# Consigne à suivre
Traduisez en anglais cette phrase du texte sur le collectif Mobilisation10septembre : « En réaction, une vingtaine de citoyens, venus d’horizons divers, se sont organisés en ligne, en dehors de tout cadre syndical ou partisan. »

# Texte de lecture
-=-=-
« Mobilisation10septembre » : c’est le nom du nouveau collectif citoyen qui entend contester frontalement le budget 2026 présenté début juillet par le gouvernement. Annoncé par le Premier ministre François Bayrou, ce projet prévoit plusieurs mesures d’austérité jugées explosives : suppression de deux jours fériés, gel des retraites et des prestations sociales, réduction de 3 000 postes dans la fonction publique.
En réaction, une vingtaine de citoyens, venus d’horizons divers, se sont organisés en ligne, en dehors de tout cadre syndical ou partisan. En quelques jours, leur initiative s’est structurée autour d’un nom, d’outils numériques et d’un objectif clair : bâtir une riposte nationale face à ce qu’ils qualifient de « coup de force social ».
A LIRE AUSSI
Le grand mensonge du pouvoir d’achat
Boycott économique et désobéissance civile
Le collectif revendique une totale autonomie politique. Il coordonne ses actions via un site internet, un compte X (anciennement Twitter) et plusieurs groupes Telegram régionaux. Ces canaux assurent la diffusion de visuels, d’instructions pratiques et d’appels à la mobilisation. Le 24 juillet, le principal canal X comptait près de 2 880 abonnés. Plus de 2 000 personnes participaient déjà à une boucle de discussion active sur Telegram.
-=-=-
# Données fournies

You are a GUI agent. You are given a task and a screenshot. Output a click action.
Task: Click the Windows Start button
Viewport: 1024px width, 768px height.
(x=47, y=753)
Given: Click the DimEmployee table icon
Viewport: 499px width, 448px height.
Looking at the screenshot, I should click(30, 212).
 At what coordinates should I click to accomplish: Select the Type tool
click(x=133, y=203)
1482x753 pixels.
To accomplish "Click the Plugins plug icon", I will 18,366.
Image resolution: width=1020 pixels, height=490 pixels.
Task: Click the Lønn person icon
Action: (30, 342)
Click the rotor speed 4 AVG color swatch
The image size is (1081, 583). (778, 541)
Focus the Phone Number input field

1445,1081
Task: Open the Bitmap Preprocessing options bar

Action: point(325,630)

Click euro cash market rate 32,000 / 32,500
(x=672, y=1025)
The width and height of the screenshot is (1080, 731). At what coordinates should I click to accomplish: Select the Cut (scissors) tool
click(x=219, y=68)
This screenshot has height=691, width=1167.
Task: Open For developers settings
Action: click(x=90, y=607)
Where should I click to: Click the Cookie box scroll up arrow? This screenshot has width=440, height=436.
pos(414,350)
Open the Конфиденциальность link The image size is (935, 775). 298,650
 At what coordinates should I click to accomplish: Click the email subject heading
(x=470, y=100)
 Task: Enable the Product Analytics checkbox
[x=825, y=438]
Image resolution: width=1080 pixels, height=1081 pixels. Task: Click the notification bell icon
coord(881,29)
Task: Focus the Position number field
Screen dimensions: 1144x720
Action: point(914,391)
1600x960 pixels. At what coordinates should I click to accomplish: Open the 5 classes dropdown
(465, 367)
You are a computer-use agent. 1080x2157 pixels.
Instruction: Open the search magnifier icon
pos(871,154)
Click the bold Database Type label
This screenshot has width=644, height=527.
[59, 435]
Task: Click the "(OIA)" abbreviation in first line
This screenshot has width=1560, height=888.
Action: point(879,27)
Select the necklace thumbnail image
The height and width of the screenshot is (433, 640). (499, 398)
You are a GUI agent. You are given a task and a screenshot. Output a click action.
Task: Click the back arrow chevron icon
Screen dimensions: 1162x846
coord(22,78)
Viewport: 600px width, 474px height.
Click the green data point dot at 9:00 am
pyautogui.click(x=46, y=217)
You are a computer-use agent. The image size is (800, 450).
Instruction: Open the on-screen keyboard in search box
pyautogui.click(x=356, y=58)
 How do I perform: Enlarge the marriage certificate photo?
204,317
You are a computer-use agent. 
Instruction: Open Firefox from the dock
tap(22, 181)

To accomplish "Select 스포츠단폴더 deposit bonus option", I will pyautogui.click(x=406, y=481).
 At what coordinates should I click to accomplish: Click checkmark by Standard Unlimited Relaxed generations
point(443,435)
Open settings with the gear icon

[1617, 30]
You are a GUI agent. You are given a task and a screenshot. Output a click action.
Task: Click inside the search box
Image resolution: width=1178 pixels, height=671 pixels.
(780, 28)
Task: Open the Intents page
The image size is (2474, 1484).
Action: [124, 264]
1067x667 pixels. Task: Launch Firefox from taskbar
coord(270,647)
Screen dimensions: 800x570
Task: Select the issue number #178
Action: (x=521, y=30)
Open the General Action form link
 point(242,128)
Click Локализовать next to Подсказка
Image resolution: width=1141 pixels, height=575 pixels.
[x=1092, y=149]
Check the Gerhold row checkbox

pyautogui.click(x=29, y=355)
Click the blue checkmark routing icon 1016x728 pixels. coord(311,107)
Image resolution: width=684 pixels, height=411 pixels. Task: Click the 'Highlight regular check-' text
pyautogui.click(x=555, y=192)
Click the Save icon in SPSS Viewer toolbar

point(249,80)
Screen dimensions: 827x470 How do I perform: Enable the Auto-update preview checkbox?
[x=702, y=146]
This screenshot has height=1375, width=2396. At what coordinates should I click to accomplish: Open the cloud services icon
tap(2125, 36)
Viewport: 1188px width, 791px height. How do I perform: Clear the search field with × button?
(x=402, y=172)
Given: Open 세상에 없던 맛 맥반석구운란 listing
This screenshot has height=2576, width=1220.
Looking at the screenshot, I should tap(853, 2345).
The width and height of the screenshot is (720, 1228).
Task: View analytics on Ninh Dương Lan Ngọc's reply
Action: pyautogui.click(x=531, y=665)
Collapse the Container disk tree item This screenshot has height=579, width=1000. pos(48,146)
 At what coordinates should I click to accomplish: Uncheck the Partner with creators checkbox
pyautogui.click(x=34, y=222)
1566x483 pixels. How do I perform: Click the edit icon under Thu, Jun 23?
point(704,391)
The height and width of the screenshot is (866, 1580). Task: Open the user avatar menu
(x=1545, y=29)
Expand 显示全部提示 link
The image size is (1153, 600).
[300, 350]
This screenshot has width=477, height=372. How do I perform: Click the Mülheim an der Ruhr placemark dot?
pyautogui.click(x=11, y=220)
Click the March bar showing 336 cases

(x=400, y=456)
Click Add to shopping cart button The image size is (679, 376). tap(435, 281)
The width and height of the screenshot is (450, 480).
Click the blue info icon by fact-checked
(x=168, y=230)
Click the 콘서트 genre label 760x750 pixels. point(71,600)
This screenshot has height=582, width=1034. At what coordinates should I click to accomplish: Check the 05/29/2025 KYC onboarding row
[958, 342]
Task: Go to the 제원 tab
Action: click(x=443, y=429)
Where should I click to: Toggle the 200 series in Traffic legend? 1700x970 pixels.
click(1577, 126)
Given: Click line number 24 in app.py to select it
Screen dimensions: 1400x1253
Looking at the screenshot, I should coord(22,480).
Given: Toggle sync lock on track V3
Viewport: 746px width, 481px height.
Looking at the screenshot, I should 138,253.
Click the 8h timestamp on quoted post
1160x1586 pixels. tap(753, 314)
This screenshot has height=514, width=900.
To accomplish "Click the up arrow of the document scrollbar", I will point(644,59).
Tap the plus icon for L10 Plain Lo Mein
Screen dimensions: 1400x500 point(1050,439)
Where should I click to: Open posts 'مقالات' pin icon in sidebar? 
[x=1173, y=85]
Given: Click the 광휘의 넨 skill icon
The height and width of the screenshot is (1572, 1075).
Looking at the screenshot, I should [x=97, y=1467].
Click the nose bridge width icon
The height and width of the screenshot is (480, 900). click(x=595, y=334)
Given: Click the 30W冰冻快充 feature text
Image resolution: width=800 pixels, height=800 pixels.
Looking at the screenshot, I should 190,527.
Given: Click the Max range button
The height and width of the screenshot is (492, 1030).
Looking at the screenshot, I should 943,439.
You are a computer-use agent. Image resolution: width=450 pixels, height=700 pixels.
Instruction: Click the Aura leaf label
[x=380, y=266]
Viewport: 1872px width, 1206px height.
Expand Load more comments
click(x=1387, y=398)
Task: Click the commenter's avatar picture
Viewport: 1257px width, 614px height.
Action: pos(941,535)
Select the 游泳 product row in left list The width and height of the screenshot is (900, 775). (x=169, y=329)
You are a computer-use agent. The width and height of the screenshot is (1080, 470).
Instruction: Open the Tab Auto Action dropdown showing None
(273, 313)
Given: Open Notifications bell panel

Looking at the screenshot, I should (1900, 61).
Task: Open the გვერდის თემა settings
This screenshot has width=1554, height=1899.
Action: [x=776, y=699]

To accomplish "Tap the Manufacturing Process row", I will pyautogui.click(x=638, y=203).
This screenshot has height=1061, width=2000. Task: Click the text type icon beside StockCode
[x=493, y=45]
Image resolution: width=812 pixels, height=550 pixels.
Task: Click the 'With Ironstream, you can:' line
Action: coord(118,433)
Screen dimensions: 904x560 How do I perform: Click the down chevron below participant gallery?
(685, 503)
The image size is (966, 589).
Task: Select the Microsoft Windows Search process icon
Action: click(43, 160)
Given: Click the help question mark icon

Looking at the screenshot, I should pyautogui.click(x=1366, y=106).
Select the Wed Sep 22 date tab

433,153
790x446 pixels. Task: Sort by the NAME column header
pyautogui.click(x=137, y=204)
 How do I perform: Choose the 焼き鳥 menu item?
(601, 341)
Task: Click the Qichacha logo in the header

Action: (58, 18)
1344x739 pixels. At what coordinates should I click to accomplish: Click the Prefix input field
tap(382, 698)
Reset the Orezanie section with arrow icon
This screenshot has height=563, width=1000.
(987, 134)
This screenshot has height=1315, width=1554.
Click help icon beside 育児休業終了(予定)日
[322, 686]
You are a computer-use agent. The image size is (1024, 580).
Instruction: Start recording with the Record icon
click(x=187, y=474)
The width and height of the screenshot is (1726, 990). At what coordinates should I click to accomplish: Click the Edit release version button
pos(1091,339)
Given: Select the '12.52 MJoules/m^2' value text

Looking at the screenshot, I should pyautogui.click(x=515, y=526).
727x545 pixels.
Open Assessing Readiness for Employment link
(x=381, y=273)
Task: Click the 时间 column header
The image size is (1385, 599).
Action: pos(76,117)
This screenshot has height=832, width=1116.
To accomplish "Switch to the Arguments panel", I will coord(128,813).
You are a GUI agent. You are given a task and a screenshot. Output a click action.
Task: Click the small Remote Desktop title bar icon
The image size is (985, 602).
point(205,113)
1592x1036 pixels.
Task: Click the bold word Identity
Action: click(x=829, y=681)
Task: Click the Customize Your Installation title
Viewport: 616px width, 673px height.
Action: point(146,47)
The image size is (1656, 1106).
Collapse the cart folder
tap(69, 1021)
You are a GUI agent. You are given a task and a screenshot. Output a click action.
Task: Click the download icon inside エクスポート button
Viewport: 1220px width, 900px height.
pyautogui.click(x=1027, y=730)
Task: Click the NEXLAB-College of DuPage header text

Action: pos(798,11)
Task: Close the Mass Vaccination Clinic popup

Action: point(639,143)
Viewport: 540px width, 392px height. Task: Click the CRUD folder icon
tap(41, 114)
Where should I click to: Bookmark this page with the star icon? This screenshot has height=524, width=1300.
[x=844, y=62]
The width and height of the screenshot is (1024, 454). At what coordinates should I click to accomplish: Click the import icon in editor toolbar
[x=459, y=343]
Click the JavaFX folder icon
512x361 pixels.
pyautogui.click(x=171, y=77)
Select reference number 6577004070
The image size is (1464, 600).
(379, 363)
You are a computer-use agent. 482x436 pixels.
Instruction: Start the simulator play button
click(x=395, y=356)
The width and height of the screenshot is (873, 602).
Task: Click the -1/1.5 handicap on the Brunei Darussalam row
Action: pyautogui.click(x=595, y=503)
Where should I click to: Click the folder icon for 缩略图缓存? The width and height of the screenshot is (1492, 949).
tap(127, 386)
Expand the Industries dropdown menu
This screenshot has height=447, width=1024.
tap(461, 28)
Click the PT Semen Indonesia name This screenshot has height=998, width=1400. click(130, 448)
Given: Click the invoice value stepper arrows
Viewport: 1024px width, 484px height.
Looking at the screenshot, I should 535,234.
-=-=-
# Corrigé
In response, some twenty citizens from diverse backgrounds organized online, outside of any union or party framework.